When we lived in Lancaster, PA we could go south easily, but our destination was most often northeast, and that required two hours of small town main streets, tobacco fields and roadside vegetable stands before we reached the interstate. We made that trip dozens of times - seldom traversing the exact same route. We always, it seems, spent half the trip wondering if we were on the right road, looking for vaguely remembered landmarks, trying to decide if things looked familiar. In those pre-Mapquest days we studied oddly unhelpful maps that gave us a rough idea of which towns we needed to hit, but always seemed to leave off route numbers, or mark the same thin, black line with two different numbers. It was impossible to estimate how long the trip would take since the first, or last 80 miles never looked the same and some small town was always doing road maintenance.

Northern New Hampshire is the same story. Straight north or south is no problem, but traveling west (usually our destination of choice) requires 2-3 hours meandering through small- town VT, over mountains, past ski resorts, through tiny college towns with their landmark pizza joints ("I remember we ate there once. Which trip was that? Well, this must be right. . . .") war memorials and tourist shops. Once we cross into NY we are guided by the trail of Stewart's convenience stores which we have also frequented on many late night trips. My sister's family from Iowa, flatlanders that they are, claim they have never made the trip to our house without someone throwing up on the snaky roads in VT.

So, today's trip to Chicago to deliver our first daughter to college began with a wandering three hour tour through the lovely Green Mountains of Vermont, just now at the height of their greenery. In a week or two things will begin to wither, drop-off, change to a new palette of reds and oranges. But today the hills are lush and green.


The names here are as rich as the views - we could have taken any number of roads less traveled -Hells Peak Road, Burnt Meadow Road, Muddy Lane and Bank Run Road. Within a single mile we passed businesses named Equinox, Ekwanok and Akwanok.
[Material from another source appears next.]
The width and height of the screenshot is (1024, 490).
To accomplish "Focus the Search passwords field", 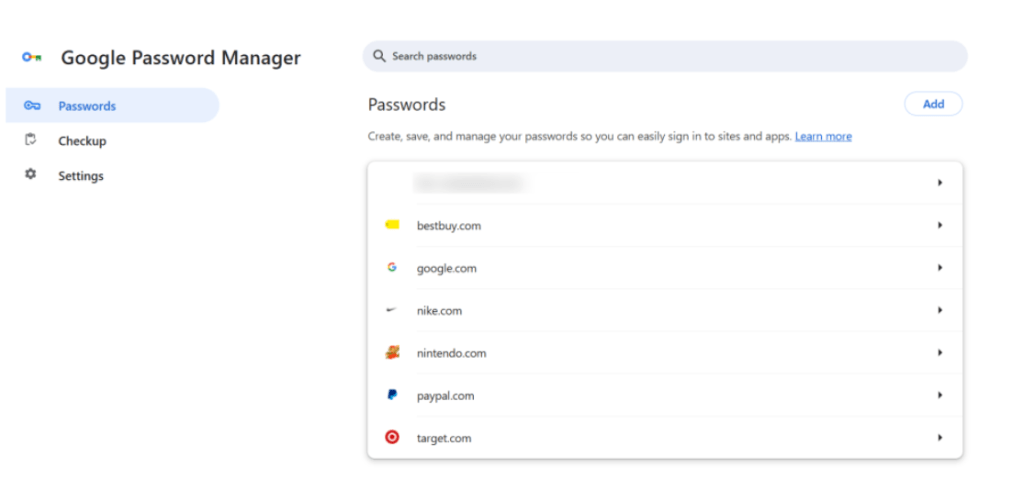I will tap(664, 56).
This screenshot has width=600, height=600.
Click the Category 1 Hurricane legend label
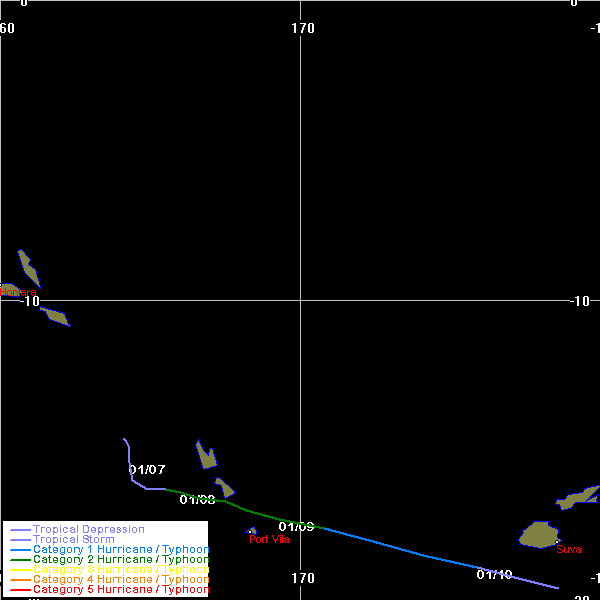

We did not take Squashville Road or Nine Mill Tree Road, but we crossed over Meander Reservoir and felt drawn by the mystery of signs to Lake Desolation.

We stopped twice to study faded state maps posted on Tourist Information boards, hard to decipher under cloudy plexiglass. We passed Stonehedge (a misspelled allusion or a play on words???) and signs for Missy's American Fried Chicken which saucily proclaimed, "This chick has all the pieces." We stopped at Bills' Bait Shop for directions, and were guided to a road under construction through a heavily wooded area. But eventually we found Interstate 90 and began the serious work of driving cross-country, which would lead to the serious work of saying goodbye.
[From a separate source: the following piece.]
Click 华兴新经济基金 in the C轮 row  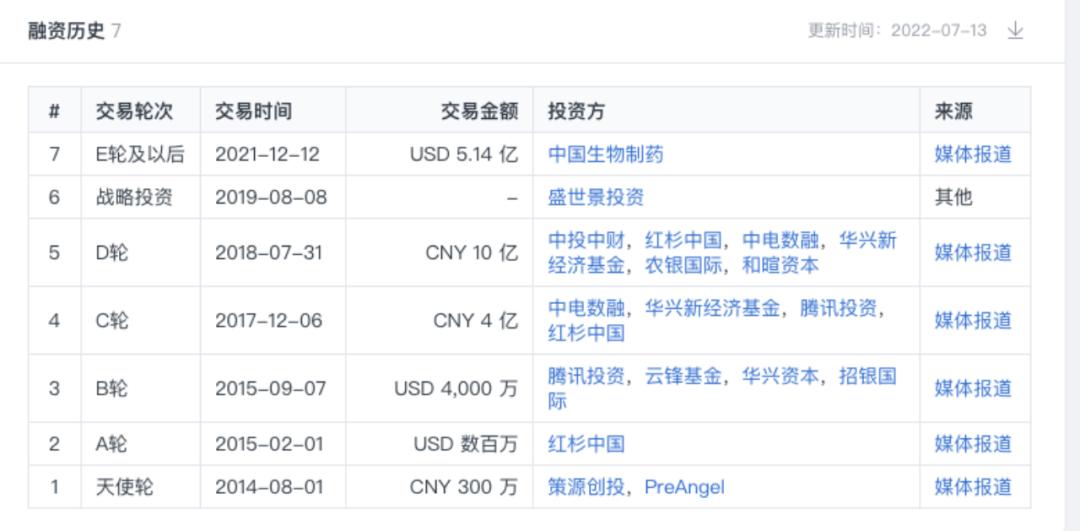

It seemed strange to make a long road trip with only one passenger in the back seat. Nearly every other time we have taken to the Interstate for long trips we have had anywhere from three to seven kids packed in the back of the van, ususally coexisting with mounds of luggage and snacks and books and travel games. Today there was only A reading and dozing in the back seat she had all to herself. Even though she was taking everything she expected to need for a year in the dorm, there was plenty of room for extra luggage in the back, nothing fell out when we opened the doors at rest stops. It felt lonely and very, very quiet.


After a day and a half on the road we arrived at the college during a storm of Biblical proportions. The last three miles we could barely see the road in front of us. The last 10 minutes we pulled over repeatedly for emergency vehicles, their lights flashing dimly through the driving rain. Several roads near the college were closed for fallen trees while houses and businesses stood dark in the late afternoon gloom, their power out for the first of three days. We later learned that a tornado had skipped through the town minutes before we arrived - was this an inauspicious day for the class of 2011 to begin their career? Could it be used as an excuse to take my eldest back home - to keep her a little longer?
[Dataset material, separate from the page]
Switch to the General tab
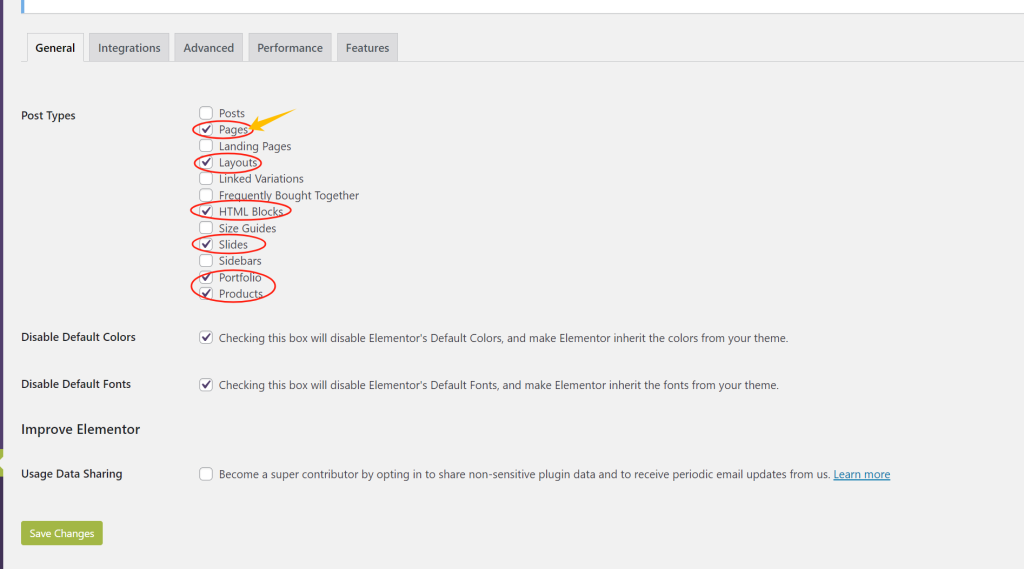The image size is (1024, 569). [x=55, y=48]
But there is no home to take her back to these days, at least not in the contiguous states. She had packed two of her three enormous suitcases in Malaysia before heading to Thailand for three weeks. We had all stopped briefly in New England, staying with friends before this trip across the incomparable US landscape; we, with our diminished family, would be boarding a plane for the other side of the world in six days, and she didn't have a ticket for that flight. She had to stay here, natural disasters nothwithstanding.